═════ Excerpt provided

John’s excellent article. below illustrates exactly, what this Blog calls the ‘Resource Intensity of Society’; as John says “Paradoxically, much of the failure demand currently consuming resources in the public sector has been created as a direct consequence of following Cabinet Office and other departmental guidance”
We continue to talk technology in creating our future, but mostly it must, and will be by eliminating failure demand, by doing the right thing right, every time.
This John identifies in his book ‘Systems Thinking in the Public Sector’ and this Blog tries to promulgate.
‘Quality of Life’ can only by improved by improving the ‘quality’ of the goods and services we consume.
This requires a synergy of stakeholder knowledge and skills to enable process learning, which after sensing external signals will liberate the ingenuity that can drive the process in the direction of sustainability.
A journey of continual quality improvement, not a destination, and one that must take account the risks and costs of environmental and social failures as well as the economic ones.
Failure to understand this and the immutability of the ‘One Planet Equation’ has placed us where we are today.
see also
https://trailblazerbusinessfutures.wordpress.com/2009/01/29/the-virtuous-circle/
https://trailblazerbusinessfutures.wordpress.com/2008/11/23/90/
https://trailblazerbusinessfutures.wordpress.com/the-one-planet-equation/
Features: January 30th, 2009
By John SeddonThe Cabinet Office and the Improvement and Development Agency are urging public bodies to identify ‘avoidable contact’ with customers. National Indicator 14 is one of the 198 indicators against which local government will be assessed within the new performance management framework.

══════════

#### Short exercise:
Summarize the blog post on failure demand in exactly two sentences.

═════ Source material

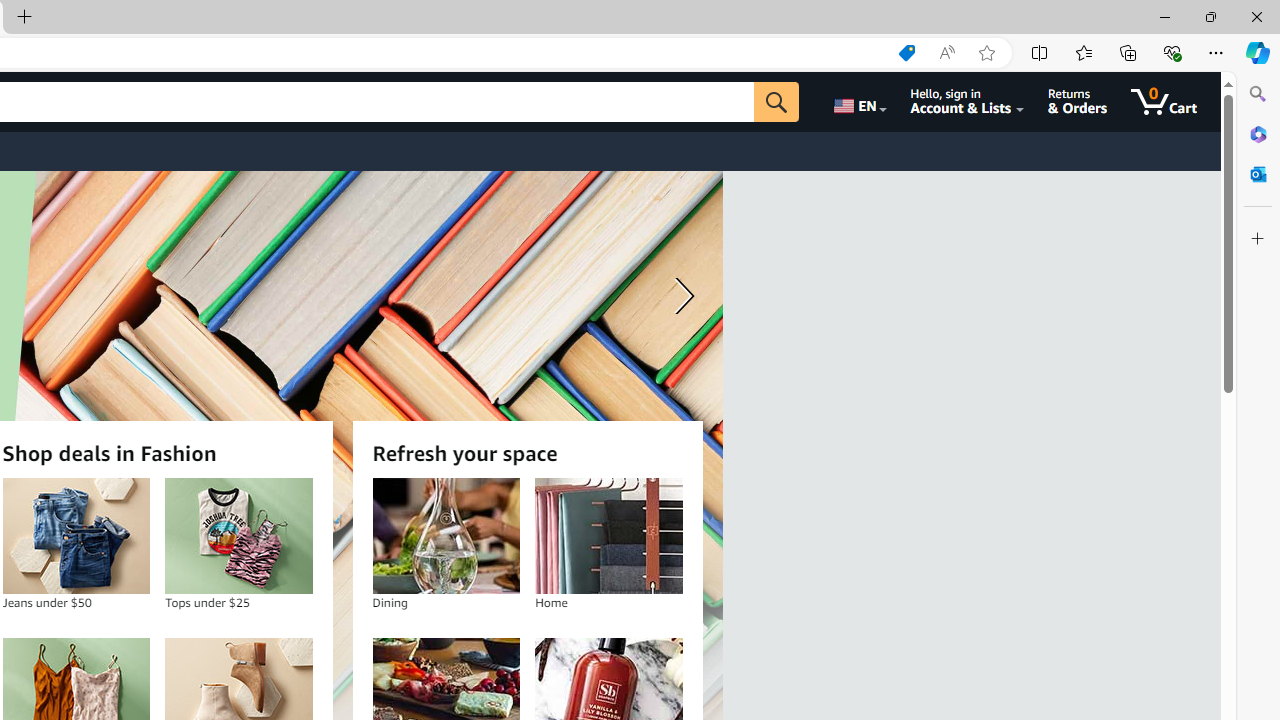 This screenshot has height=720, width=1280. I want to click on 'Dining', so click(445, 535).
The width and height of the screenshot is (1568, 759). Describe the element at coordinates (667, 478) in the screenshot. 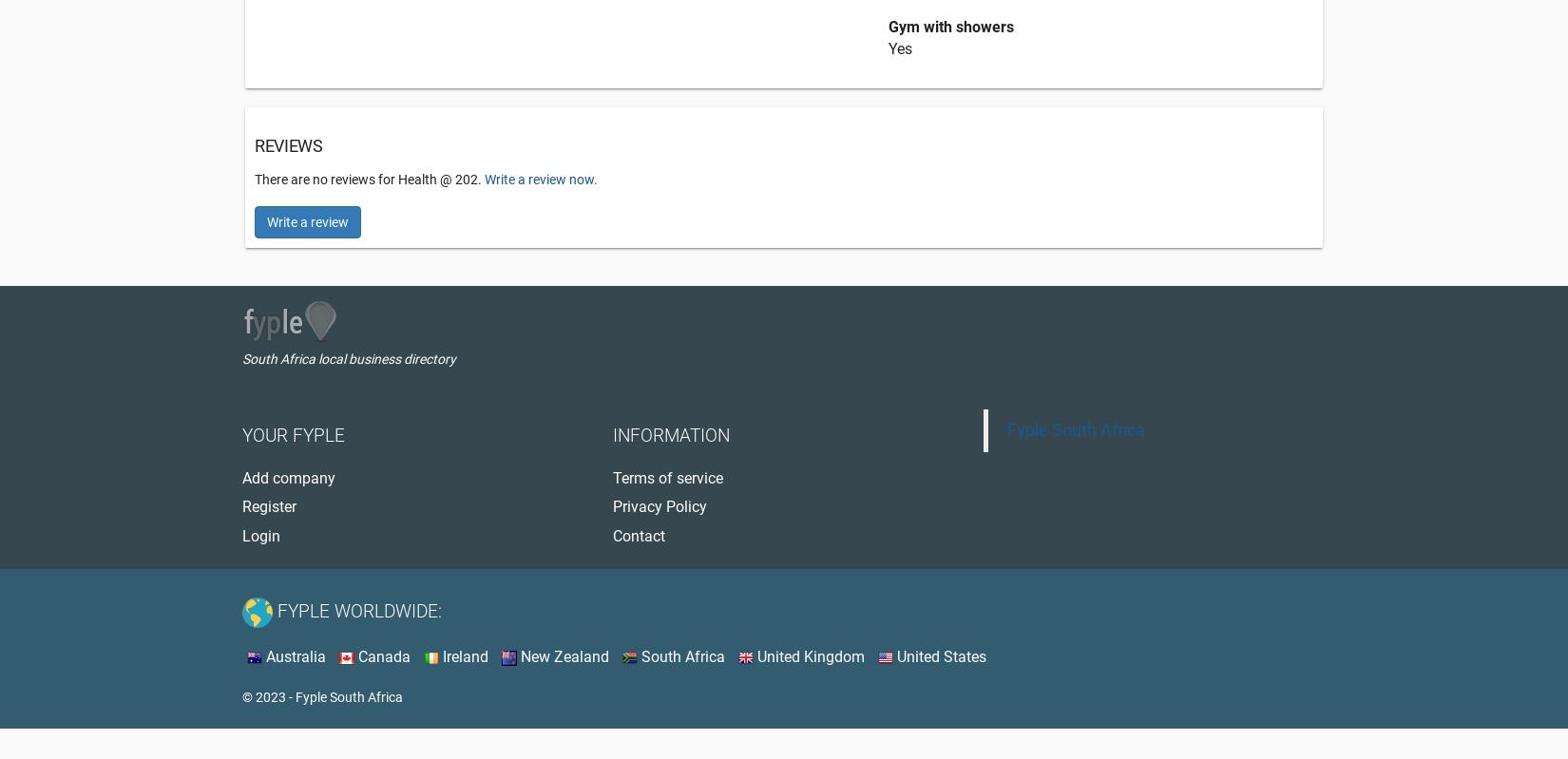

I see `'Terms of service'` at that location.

══════════

#### Exercise answer:
Citing John Seddon, the blog post says that much of the failure demand consuming public-sector resources comes from following Cabinet Office and other departmental guidance, and that the future must be created mainly by eliminating failure demand and doing the right thing right every time. It argues that quality of life can improve only through better quality in the goods and services we consume, pursued as a continual journey of quality improvement that accounts for environmental and social as well as economic risks and costs.